2,300 Years of Indexing: From the Library of Alexandria to AI

If you visit the librarianship section of a library and scan the books on ‘indexing’, you’ll find broadly three kinds. The first are the practical guides. How should one actually go about creating an index? For the purposes of this blog, we’re not so interested in these (although we have a guide of our own), so let’s leave them on the shelf. The second are the historical works, which isn’t much of a section, since it really only contains Dennis Duncan’s excellent History, an index of the. We want to know how the index came about, so we’ll be looking at that. The third section is striking because it’s rather more sprawling, the books also more recent. It consists of texts anxious about the meaning of indexing in the digital age, particularly the dangers of asking machines to collect, manage, connect (and inevitably sell) webs of information. In this blog, we’ll consider both how the book index came about and where things currently stand with it. Starting at the beginning, though, to create an index, one needs a certain mass of data. It also requires an ordering system.
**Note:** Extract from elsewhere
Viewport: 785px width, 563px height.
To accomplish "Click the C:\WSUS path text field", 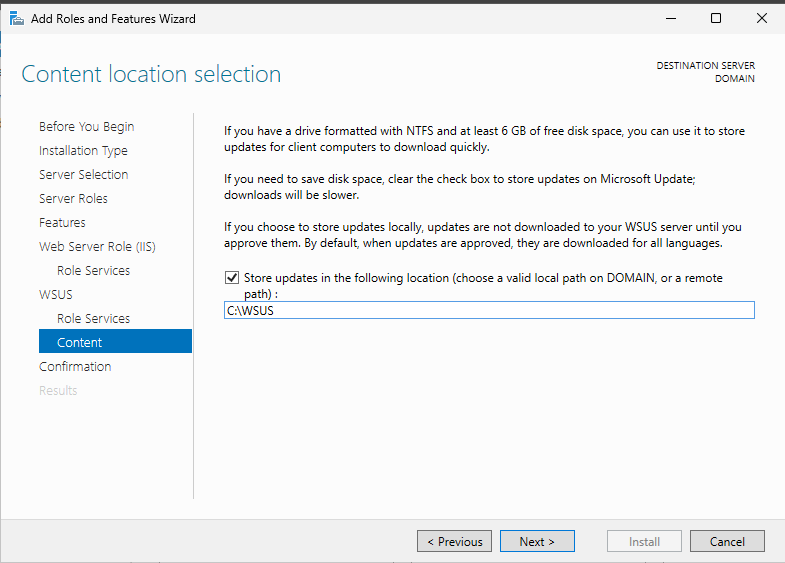I will [489, 311].
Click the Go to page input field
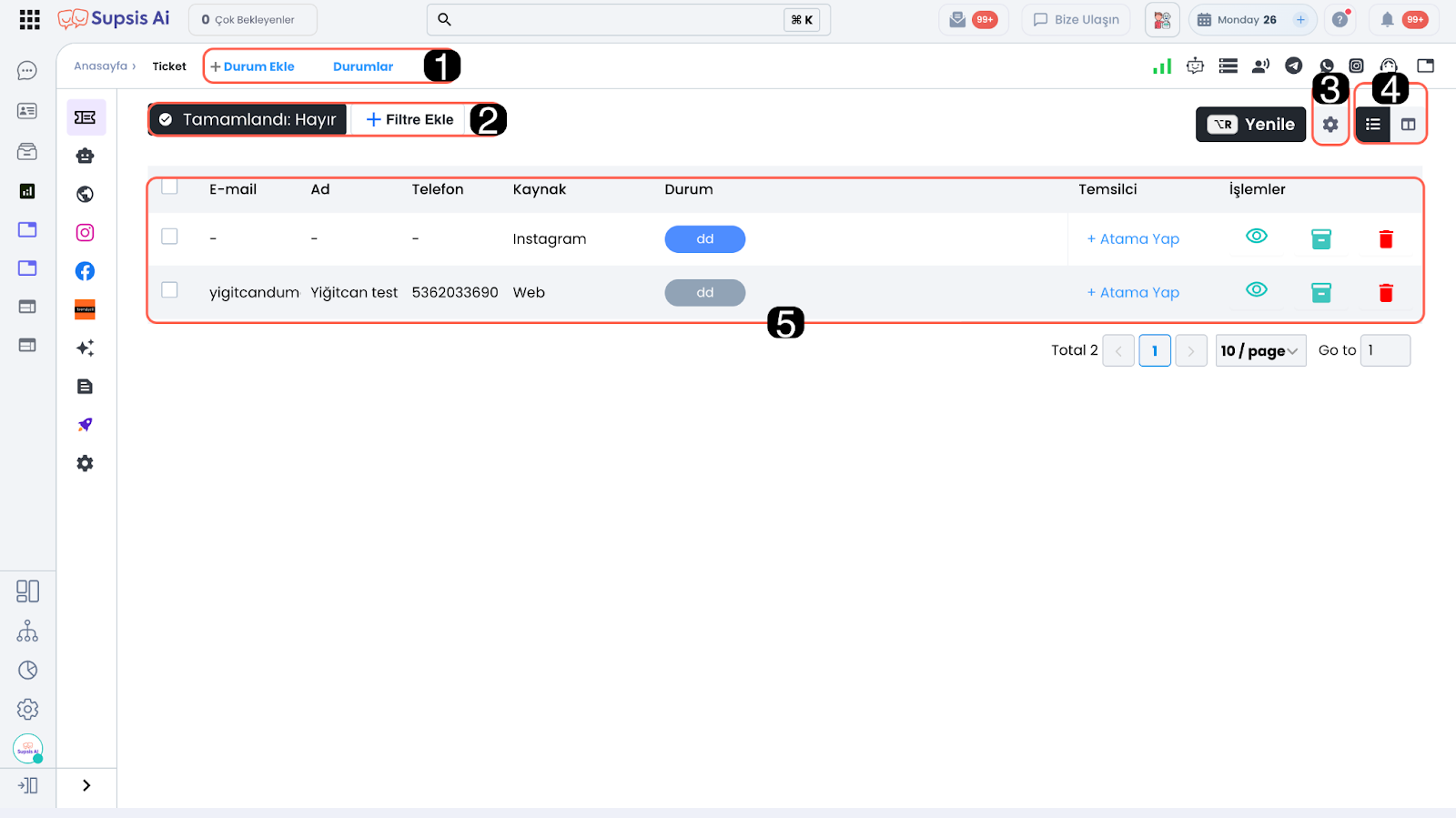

Depending on who you ask, the Library of Alexandria housed somewhere between 40,000 and 500,000 scrolls. That’s a lot of scrolls, even at the most conservative end of those estimates, and certainly enough to merit some kind of organisation. The man to impose order was the poet Callimachus, who used the 24 letters of the alphabet to help account for and locate the library’s contents. His Pínakes (meaning ‘tables’, as in writing tablet) ran to 120 papyrus scrolls. Although it has since perished, along with the rest of the Library, classical writers referred to it, and writings scholars have used these to deduce how the Pínakes worked. First, it seems, the scrolls were organised by genre. Then, within each genre, authors were arranged alphabetically. Historians aren’t certain it was the first case of alphabetical ordering, but it looks pretty likely. And that’s significant because, though not everyone would call the Pínakes an ‘index’, in the words of Dennis Duncan, it showed you that ‘[s]omething herelocates something there: a heading in the catalogue points to its equivalent on the shelves’. The Pínakes didn’t help readers locate information within a discrete text, though. That innovation would have to wait until the thirteenth century and the work of another poet: Robert Grosseteste.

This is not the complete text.